• Laurie Frappier

Taking Fair Housing One Step Further

Updated: May 18


Picture of cardboard houses and quote about Affirmatively Furthering Fair Housing

Affirmatively Furthering Fair Housing in the Fair Housing Act of 1968


In 1968, Congress passed the landmark Fair Housing Act (FHA) that promised to end housing discrimination based on race, color, religion, sex, disability, familial status, or national origin. Proponents of the new law knew that simply creating a law making these types of discrimination illegal was not going to be enough. The FHA would do very little to promote racial integration were it not for the obligation included in the law to further the purpose of the act. From the beginning, the FHA established two mandates for the US Department of Housing and Urban Development (HUD): eliminate illegal discrimination in housing-related activities and affirmatively further fair housing (AFFH). Instead of merely stopping behaviors that make access to housing unequal, the AFFH mandated HUD to promote behaviors that make access more equal.


The rule itself has had a rocky history and has been much harder to implement and enforce than anti-discrimination. Initially, HUD took limited actions to implement the AFFH mandate and it wasn’t until 1992 that the requirement to meet Fair Housing Review Criteria was required of all community planning and development programs managed by HUD. By 1995, HUD implemented the AFFH mandate by requiring each grantee to complete an analysis of impediments to fair housing choice, but it did not have a process to provide resources or verify compliance.


In 2015, under the Obama Administration, HUD established a detailed and comprehensive process by which grantees had to conduct an extensive fair housing analysis, commit to specific steps to remedy housing concerns, and submit to HUD for review. The rule clarified the AFFH mandate and provided a robust toolkit for jurisdictions to use to identify and address barriers to fair housing in their communities. The rule was rescinded in 2020 under the Trump administration but was quickly restored when Biden took office, albeit without some of the burdensome procedural provisions of the 2015 rule.

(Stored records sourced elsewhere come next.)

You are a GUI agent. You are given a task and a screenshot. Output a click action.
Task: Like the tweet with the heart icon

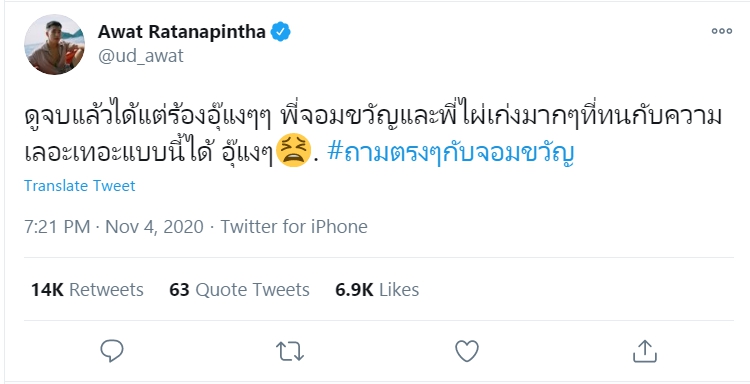click(467, 351)
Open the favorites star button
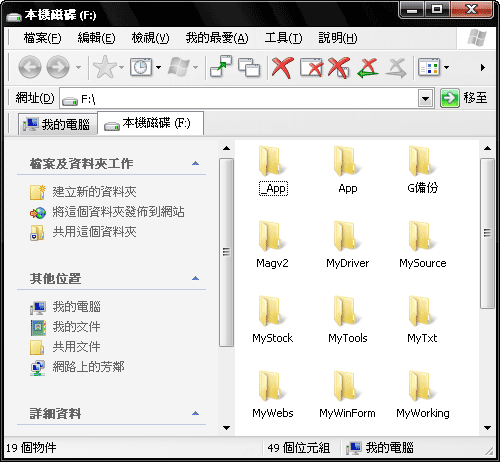This screenshot has width=500, height=462. coord(105,67)

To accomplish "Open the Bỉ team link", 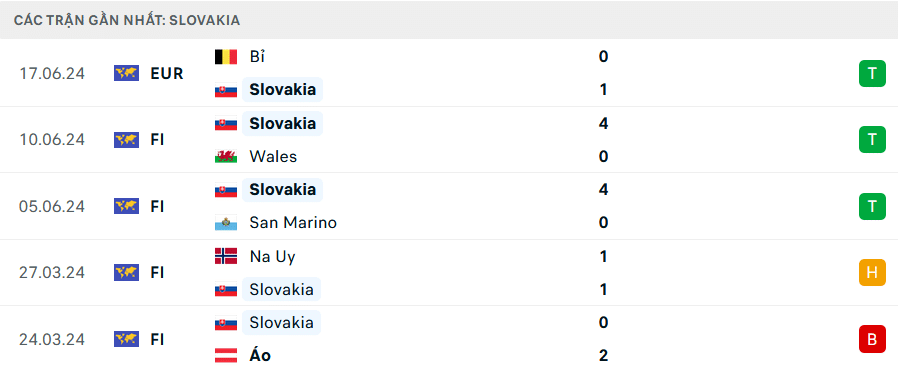I will 257,57.
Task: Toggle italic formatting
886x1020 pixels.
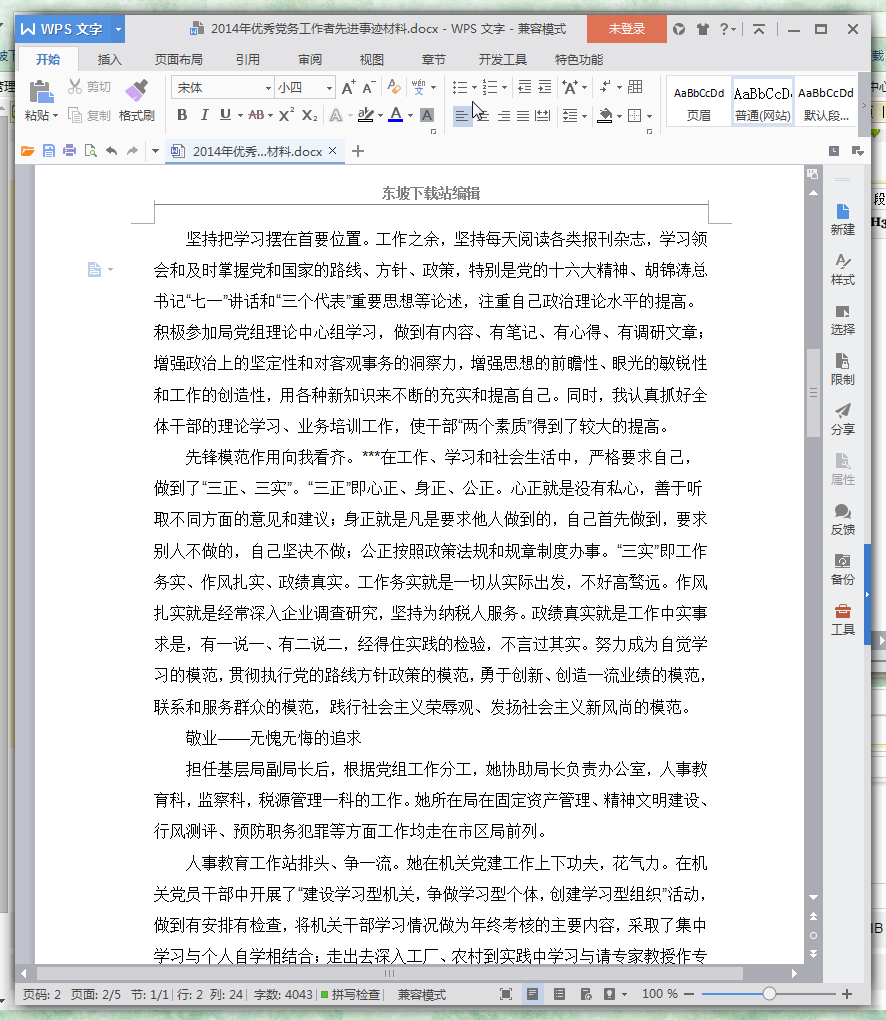Action: [203, 115]
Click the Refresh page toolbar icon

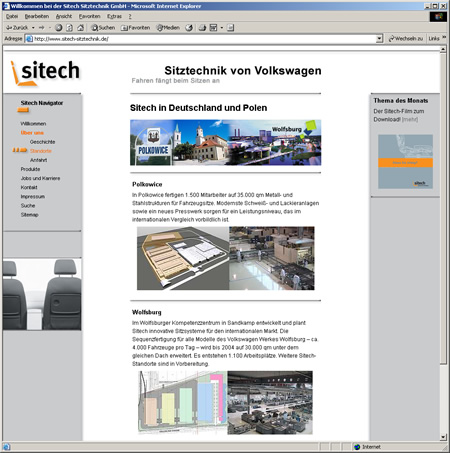point(69,28)
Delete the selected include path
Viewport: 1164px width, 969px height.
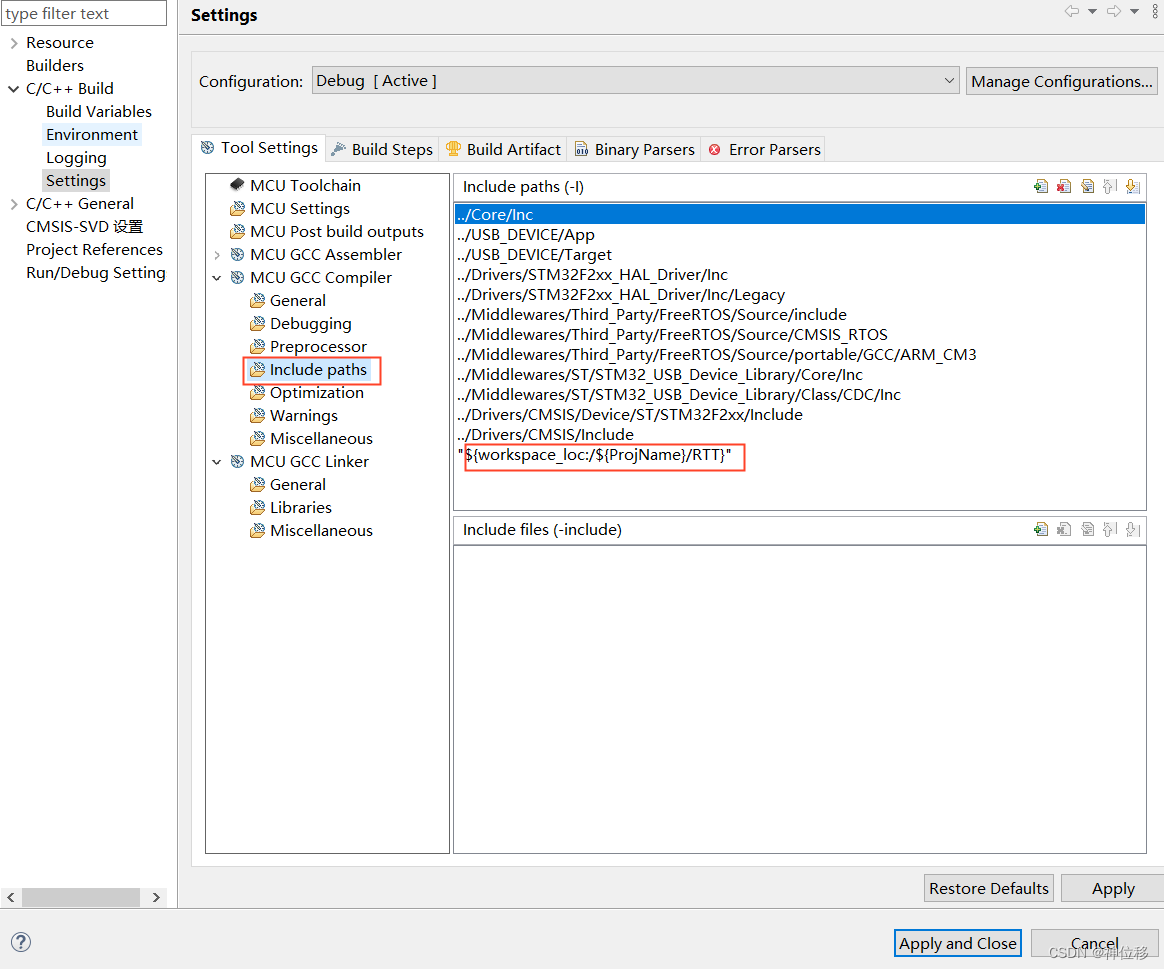(1064, 186)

With the 2021 rule, grantees must certify that they are meeting the Fair Housing Act’s AFFH obligation. HUD provides technical assistance and support for grantees that want help with fair housing planning to support their certifications. As Biden states in his President’s Memorandum,

“the Federal Government has a critical role to play in overcoming and redressing this history of discrimination”

and the AFFH requirement “is not only a mandate to refrain from discrimination but a mandate to take actions that undo historic patterns of segregation and other types of discrimination and that afford access to long-denied opportunities.” According to the Alliance for Housing Justice, “The AFFH Rules provides a structured process to change the trajectory of growing poverty and inequality.”